Wimmer’s Comment
Michael Wimmer regularly comments on the latest developments in culture, education and politics in his german commentaries. These are complemented by his own encounters and experiences as a lecturer, author and consultant.
Einladung zur Teilnahme, besser Mitwirkung
Noch sieben Tage bis zum Symposium „Konfrontation statt Repräsentation“:
In der Vorbereitung bin ich auf einen lesenswerten Beitrag von Jan Sowa „Ist Political Economy, Stupid“ gestoßen. In dem macht er u.a. auf den Unterschied zwischen Parlamentarismus und Demokratie aufmerksam. Ersterer erschöpfe sich im Zugeständnis an die Menschen, von Eliten ihrer Wahl repräsentiert zu werden. Die Demokratie in ihrem vollen Wortsinn verlangt nach politischen Subjekten, die ihr Geschick bereit sind, selbst in die Hand zu nehmen. Daraus ergäben sich nach Sowa ganz unterschiedlicher Vorstellungen von „Partizipation“, eine liberale Interpretation würden die herrschenden Formen der politischen Repräsentation nicht in Frage stellen, sondern entlang eines zivilgesellschaftlichen Engagements zu ergänzen. Eine progressive Interpretation hingegen kommt um die Machtfrage nicht herum: „The progressive idea of participation does not treat participation as a mechanism complementary to political representation, but as a major game changer in the political game as such”.

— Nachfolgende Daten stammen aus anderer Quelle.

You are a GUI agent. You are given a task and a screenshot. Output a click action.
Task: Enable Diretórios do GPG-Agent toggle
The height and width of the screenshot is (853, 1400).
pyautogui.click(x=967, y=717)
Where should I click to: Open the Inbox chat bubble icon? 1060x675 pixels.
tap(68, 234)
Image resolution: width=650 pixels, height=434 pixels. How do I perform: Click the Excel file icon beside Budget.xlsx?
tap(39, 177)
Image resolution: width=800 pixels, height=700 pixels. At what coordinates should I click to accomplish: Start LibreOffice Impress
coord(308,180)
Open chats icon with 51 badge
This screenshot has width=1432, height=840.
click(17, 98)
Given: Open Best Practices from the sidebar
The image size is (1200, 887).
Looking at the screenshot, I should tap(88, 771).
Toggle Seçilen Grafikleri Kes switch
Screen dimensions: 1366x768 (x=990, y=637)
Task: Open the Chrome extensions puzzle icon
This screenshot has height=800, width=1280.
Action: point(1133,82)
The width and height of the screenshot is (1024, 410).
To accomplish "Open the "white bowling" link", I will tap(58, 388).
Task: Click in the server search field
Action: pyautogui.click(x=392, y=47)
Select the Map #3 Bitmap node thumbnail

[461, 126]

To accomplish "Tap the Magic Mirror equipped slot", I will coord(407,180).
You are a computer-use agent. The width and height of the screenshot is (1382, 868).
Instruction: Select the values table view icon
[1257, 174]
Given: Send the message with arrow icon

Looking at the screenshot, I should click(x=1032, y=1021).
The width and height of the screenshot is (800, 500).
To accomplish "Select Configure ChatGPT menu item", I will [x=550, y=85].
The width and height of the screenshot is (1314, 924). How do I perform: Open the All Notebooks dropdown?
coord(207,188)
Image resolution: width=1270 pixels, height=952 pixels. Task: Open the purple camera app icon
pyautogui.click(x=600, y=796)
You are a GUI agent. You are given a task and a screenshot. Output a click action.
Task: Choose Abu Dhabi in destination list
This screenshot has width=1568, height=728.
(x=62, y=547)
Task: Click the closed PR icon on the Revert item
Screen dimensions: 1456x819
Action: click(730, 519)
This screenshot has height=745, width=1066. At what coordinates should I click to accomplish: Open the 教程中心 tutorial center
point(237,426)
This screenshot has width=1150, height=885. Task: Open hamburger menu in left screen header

Die Parallelen zum Kulturbetrieb liegen auf der Hand. Auch hier haben wir es mit einer Auswahl von kulturellen Eliten zu tun, die für sich beanspruchen, „Kultur“ zu repräsentieren. Die Bürger*innen können sich dann entscheiden, ob sie sich mit ihrem kulturellen Verhalten mehr zur einen oder zur anderen Künstler*innen-Fraktion hingezogen fühlen und ihr Angebot konsumieren.
Was aber, wenn „Kultur“ allen gehört? Wenn Bürger*innen in die Lage versetzt werden, den althergebrachten Kulturbetrieb noch einmal grundsätzlich in Frage zu stellen, „Kultur“ selbst in die Hand zu nehmen, sich nicht mehr auf die Funktion von „Besucher*innen beschränken zu lassen, sondern an der Ausgestaltung ihrer kulturellen Umwelten aktiv mitwirken zu wollen? Sowa versucht den Brückenschlag zwischen politischer und kultureller Partizipation, wenn er von den Auswirkungen von „Occupy Movement“ auf den Kulturbetrieb berichtet. Er verweist u.a. auf die amerikanische Künstler*in Martha Rosler, die sich intensiv mit einer Reihe von Occupy Initiativen beschäftigt hat.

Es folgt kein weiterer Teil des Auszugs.